L’incendie de la cathédrale de Nantes : le temps de l’émotion n’est pas celui des travaux

« En quelques minutes, hier, des siècles d’histoire sont partis en fumée. Un violent incendie a embrasé, dans l’après-midi, une partie de la cathédrale Saint-Pierre de Nantes, dont la clé de voûte est plus haute que celle de Notre-Dame de Paris. »

La mine est grave et l’émotion est palpable dans la voix du présentateur du journal télévisé du 29 janvier 19721. Sur les images qui suivent, vue du ciel, la charpente de l’édifice religieux n’est plus qu’un immense brasier qui dessine une croix enflammée. Une catastrophe « due à l’imprudence d’un ouvrier », qui « réparait des joints sur le transept nord de l’édifice et qui a mis le feu involontairement avec son chalumeau ». Petite cause, grandes conséquences…

Les pompiers mobilisés pour combattre l’incendie. Collection particulière.

La lutte contre le feu « s’est poursuivie toute la nuit ». Le lendemain matin, c’est l’heure d’un premier bilan du sinistre avec le capitaine des pompiers : « la toiture est entièrement détruite, [ainsi que] toute la charpente ». Pour autant, il se veut également rassurant : il ne pense « absolument pas » que la voûte est en danger d’effondrement, puisque « les architectes ont fait le tour de la cathédrale et n’ont découvert aucune inquiétude à ce sujet ». Autre soulagement, et non des moindres, pour les amoureux du patrimoine nantais : « tous les trésors que renferment la cathédrale ont été sauvés : les tableaux, le tombeau de François II et aussi les grandes orgues restaurées il y a quelques mois ».

Le jour d’après l’incendie est également celui de la projection dans le futur de l’édifice, autrement dit dans le temps de sa reconstruction.

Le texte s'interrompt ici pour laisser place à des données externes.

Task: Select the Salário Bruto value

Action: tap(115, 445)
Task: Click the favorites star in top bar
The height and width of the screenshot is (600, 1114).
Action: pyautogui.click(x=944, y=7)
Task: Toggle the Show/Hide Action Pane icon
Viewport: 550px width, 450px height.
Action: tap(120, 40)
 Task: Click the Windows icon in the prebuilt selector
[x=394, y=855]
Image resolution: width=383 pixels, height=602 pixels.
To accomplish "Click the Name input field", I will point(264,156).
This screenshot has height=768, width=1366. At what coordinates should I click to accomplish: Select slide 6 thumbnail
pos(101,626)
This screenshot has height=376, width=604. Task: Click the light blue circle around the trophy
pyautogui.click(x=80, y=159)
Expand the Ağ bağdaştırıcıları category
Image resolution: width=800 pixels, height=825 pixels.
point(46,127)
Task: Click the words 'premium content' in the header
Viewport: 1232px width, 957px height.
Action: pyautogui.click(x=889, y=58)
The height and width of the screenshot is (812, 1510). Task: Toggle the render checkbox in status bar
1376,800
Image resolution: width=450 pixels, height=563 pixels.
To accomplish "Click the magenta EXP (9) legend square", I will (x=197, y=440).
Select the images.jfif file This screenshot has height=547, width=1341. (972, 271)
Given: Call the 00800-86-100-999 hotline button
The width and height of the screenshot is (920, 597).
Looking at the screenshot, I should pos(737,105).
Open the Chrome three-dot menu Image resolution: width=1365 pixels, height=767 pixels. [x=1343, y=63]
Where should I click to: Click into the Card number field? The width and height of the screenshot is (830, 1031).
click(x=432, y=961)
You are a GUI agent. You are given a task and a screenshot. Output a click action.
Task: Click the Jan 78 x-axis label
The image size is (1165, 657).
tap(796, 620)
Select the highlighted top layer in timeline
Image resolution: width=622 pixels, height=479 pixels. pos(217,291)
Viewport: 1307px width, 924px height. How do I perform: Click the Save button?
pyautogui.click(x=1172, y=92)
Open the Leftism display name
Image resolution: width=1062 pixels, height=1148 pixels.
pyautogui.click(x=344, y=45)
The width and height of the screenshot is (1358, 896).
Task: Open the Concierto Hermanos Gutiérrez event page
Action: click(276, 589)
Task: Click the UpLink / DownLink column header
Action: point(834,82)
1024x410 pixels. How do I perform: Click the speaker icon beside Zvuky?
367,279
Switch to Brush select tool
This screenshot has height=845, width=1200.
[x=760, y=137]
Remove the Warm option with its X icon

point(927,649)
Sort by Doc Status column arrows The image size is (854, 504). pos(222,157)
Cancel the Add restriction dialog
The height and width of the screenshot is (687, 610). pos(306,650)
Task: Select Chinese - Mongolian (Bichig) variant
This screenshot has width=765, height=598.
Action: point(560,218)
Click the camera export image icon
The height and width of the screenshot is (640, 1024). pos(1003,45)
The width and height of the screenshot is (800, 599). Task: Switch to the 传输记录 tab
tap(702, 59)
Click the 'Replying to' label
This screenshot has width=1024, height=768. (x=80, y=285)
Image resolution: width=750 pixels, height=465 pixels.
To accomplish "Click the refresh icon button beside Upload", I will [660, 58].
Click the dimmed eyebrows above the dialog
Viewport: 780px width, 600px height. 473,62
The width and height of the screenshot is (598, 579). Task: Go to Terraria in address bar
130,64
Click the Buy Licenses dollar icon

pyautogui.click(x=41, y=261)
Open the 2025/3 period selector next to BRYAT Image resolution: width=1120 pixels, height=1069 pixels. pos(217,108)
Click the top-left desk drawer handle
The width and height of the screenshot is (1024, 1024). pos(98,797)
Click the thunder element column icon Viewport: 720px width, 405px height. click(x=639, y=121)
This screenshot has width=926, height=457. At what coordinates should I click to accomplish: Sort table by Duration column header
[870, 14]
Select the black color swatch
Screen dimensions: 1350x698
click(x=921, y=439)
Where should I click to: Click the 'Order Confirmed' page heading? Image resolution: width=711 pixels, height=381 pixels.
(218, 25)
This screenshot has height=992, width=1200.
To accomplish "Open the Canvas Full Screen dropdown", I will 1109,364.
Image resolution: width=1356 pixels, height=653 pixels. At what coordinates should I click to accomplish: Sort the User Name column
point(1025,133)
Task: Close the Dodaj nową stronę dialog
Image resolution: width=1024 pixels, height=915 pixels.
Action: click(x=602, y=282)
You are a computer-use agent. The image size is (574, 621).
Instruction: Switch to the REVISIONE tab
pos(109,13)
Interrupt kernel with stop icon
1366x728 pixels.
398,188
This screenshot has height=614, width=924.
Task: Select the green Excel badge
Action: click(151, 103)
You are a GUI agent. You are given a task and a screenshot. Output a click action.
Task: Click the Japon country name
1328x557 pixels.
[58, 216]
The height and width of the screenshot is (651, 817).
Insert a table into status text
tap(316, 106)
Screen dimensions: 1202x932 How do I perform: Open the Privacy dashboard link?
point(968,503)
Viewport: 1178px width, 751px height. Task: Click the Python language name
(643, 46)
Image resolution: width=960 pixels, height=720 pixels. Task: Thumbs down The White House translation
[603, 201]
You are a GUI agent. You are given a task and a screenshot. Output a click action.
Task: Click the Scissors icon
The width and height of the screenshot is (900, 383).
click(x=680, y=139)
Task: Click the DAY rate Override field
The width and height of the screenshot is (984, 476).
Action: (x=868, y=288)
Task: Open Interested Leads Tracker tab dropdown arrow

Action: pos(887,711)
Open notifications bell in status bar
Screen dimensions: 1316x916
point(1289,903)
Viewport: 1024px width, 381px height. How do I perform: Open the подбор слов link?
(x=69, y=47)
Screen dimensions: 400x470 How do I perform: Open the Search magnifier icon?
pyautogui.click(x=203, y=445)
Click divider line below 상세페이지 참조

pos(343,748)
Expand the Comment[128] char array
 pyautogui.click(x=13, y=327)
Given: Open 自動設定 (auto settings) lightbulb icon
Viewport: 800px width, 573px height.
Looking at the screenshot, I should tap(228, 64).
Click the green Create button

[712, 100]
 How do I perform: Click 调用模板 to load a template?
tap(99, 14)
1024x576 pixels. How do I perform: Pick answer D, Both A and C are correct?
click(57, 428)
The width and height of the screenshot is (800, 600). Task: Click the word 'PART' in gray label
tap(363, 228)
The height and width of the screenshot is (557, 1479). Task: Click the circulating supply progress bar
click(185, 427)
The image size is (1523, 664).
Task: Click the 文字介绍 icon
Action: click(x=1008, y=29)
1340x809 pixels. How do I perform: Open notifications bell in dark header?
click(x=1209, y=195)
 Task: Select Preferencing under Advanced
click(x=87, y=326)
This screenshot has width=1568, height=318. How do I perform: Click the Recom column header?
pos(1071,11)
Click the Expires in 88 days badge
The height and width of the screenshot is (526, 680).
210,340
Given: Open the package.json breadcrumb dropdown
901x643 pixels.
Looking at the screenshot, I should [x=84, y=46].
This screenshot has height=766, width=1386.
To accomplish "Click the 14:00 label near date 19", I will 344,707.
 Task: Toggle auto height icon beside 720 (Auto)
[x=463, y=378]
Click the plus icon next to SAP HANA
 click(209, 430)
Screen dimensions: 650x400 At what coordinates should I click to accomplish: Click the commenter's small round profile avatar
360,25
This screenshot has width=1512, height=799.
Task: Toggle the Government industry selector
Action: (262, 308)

Le journaliste indique que la

« cathédrale sera rendue au culte dans un mois et demi. Une toiture provisoire – charpente légère et bâches – vont être installées. »

Quand à la restauration complète, il « faudra compter un an de travaux ». Un délai qui apparaît a posteriori bien court, comme s’il fallait effacer le plus rapidement des mémoires le traumatisme de la destruction par les flammes de l’un des symboles de l’ancienne cité des Ducs de Bretagne.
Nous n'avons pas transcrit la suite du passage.